Mourão descarta convulsão em atos do 7 de setembro: ‘Fogo de palha’

General Hamilton Mourão. Foto: Alan Santos – Agência Brasil

O vice-presidente da República, Hamilton Mourão, descartou a possibilidade de convulsão social no país por ocasião de atos pró-governo que estão sendo convocados para o dia 7 de setembro em várias capitais.

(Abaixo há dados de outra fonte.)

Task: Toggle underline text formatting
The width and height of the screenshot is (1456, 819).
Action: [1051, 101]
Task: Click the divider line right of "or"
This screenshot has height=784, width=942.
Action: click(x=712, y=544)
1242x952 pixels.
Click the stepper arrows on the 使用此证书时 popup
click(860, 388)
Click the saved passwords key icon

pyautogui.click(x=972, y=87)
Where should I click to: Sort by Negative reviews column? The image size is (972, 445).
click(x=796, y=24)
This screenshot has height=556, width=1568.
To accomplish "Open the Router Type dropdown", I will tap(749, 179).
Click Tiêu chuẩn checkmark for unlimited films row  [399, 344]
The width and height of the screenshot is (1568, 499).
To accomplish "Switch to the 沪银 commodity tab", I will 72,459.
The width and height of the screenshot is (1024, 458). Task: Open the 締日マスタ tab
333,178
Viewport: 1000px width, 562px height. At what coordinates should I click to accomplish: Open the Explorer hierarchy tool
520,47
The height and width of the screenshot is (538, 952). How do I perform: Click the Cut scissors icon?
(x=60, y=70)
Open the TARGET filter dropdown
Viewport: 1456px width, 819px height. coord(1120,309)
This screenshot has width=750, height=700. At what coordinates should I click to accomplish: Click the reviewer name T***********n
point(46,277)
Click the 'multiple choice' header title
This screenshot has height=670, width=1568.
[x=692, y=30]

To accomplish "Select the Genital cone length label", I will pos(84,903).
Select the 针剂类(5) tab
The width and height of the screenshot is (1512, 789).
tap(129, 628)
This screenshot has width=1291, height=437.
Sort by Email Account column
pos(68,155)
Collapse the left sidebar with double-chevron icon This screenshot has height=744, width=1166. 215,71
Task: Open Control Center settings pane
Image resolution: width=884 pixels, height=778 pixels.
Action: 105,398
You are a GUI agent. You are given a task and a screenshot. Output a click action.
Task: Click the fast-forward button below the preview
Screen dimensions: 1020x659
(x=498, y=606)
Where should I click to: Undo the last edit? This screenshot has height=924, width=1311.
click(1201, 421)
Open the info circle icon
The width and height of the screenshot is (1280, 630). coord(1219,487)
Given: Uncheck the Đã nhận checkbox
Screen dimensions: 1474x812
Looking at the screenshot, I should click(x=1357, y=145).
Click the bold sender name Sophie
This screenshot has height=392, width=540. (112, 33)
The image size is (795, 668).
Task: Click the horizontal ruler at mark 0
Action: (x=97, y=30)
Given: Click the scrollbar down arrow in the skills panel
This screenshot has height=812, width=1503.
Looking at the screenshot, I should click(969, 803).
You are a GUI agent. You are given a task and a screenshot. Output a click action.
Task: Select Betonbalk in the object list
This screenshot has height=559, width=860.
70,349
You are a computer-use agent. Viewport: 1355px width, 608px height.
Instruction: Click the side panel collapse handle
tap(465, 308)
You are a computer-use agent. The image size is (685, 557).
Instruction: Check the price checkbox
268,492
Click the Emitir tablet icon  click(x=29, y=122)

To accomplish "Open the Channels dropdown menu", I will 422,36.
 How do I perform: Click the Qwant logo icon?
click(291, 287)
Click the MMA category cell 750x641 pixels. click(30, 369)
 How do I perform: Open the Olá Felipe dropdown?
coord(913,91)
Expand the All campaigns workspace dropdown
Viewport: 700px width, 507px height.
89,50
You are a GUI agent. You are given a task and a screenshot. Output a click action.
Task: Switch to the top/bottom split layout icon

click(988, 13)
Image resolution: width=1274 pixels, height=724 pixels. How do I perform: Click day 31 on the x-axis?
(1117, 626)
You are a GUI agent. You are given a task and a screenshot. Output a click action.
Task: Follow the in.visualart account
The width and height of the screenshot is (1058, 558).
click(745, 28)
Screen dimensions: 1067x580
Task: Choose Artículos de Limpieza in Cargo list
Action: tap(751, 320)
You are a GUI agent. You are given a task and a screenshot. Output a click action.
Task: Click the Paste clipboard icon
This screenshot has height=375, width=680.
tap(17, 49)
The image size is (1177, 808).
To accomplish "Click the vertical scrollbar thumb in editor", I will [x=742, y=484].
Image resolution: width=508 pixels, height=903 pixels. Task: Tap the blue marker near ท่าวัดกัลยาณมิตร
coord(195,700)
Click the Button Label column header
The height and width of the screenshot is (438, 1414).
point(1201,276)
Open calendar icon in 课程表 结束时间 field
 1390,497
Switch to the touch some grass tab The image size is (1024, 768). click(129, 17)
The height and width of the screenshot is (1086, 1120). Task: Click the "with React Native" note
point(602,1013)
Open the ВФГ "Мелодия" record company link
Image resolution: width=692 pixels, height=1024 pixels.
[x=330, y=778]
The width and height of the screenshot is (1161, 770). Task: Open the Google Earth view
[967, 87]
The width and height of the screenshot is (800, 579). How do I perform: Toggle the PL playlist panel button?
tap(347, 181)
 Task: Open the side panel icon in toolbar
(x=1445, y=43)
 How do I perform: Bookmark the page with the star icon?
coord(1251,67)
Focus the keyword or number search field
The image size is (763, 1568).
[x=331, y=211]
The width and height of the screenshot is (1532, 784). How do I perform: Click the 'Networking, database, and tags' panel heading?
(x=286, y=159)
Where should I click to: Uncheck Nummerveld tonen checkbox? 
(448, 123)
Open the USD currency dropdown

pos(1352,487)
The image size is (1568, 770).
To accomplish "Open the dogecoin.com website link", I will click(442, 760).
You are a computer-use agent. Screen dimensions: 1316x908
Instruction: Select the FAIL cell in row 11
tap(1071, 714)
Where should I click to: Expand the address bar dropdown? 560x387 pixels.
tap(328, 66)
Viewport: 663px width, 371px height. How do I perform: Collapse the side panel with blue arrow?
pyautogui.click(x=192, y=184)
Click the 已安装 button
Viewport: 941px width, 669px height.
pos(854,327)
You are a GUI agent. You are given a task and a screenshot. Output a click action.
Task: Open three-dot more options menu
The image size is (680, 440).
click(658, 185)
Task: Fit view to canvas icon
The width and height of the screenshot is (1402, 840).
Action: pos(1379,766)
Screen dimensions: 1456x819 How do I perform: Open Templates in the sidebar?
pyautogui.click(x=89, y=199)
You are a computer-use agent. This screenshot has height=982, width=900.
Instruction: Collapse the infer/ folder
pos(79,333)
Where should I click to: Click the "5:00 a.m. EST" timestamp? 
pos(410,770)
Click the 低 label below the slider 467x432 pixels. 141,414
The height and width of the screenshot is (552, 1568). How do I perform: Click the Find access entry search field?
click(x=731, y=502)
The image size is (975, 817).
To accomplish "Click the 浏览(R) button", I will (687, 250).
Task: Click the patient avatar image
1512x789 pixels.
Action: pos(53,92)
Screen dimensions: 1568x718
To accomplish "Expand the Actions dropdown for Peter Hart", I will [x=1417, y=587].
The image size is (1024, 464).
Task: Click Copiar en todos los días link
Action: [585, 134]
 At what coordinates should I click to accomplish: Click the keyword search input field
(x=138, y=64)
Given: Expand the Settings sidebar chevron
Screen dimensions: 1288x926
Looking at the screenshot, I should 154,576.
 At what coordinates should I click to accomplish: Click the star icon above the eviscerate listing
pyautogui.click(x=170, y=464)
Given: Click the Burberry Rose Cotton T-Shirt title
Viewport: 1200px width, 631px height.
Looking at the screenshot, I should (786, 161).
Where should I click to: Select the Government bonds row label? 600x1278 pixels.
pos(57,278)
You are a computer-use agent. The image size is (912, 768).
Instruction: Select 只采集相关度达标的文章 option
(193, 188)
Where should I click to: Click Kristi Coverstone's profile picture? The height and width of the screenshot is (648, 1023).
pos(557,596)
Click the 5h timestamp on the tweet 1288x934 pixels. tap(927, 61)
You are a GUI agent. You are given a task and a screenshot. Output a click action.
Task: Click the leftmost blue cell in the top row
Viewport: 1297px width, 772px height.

“Isso aí tudo é fogo de palha. Zero preocupação”, disse ele ao chegar em seu gabinete na Vice-Presidência nesta segunda-feira (23).

Os atos nas capitais estão sendo organizados por apoiadores do governo federal, com incentivo do chefe do Executivo nacional. Bolsonaro afirmou que vai participar dos atos – pela manhã, na Esplanada dos Ministérios, em Brasília; e à tarde, na Avenida Paulista, em São Paulo.

No fim de semana, o chefe do Comando de Policiamento do Interior-7 da Polícia Militar de São Paulo (PMSP) Aleksander Lacerda convocou “amigos” para a manifestação pró-governo. Ele foi afastado nesta segunda da PMSP “por indisciplina”, segundo informado pelo governador João Doria.

Mourão pontuou que qualquer pronunciamento de caráter político está sujeito ao regulamento disciplinar da PM. Uma reunião do comando geral da PM foi convocada para as 10h30 desta segunda e pode determinar outras punições a Lacerda.

“Olha, todo pronunciamento de caráter político por um militar da ativa – no caso aí, desse coronel – ele está sujeito ao regulamento disciplinar, regulamento disciplinar das polícias militares é muito similar ao das Forças armadas. Então, o comando da Polícia Militar de São Paulo deve estar tomando as providências a esse respeito”, afirmou o vice.

Lacerda era chefe do Comando de Policiamento do Interior de São Paulo. Como tal, tinha sob suas ordens sete batalhões da PM paulista, com tropa total de cerca de cinco mil homens.

O coronel já usou as redes sociais para chamar o presidente do Senado, Rodrigo Pacheco de “covarde” e afirmou que Doria é uma “cepa indiana”.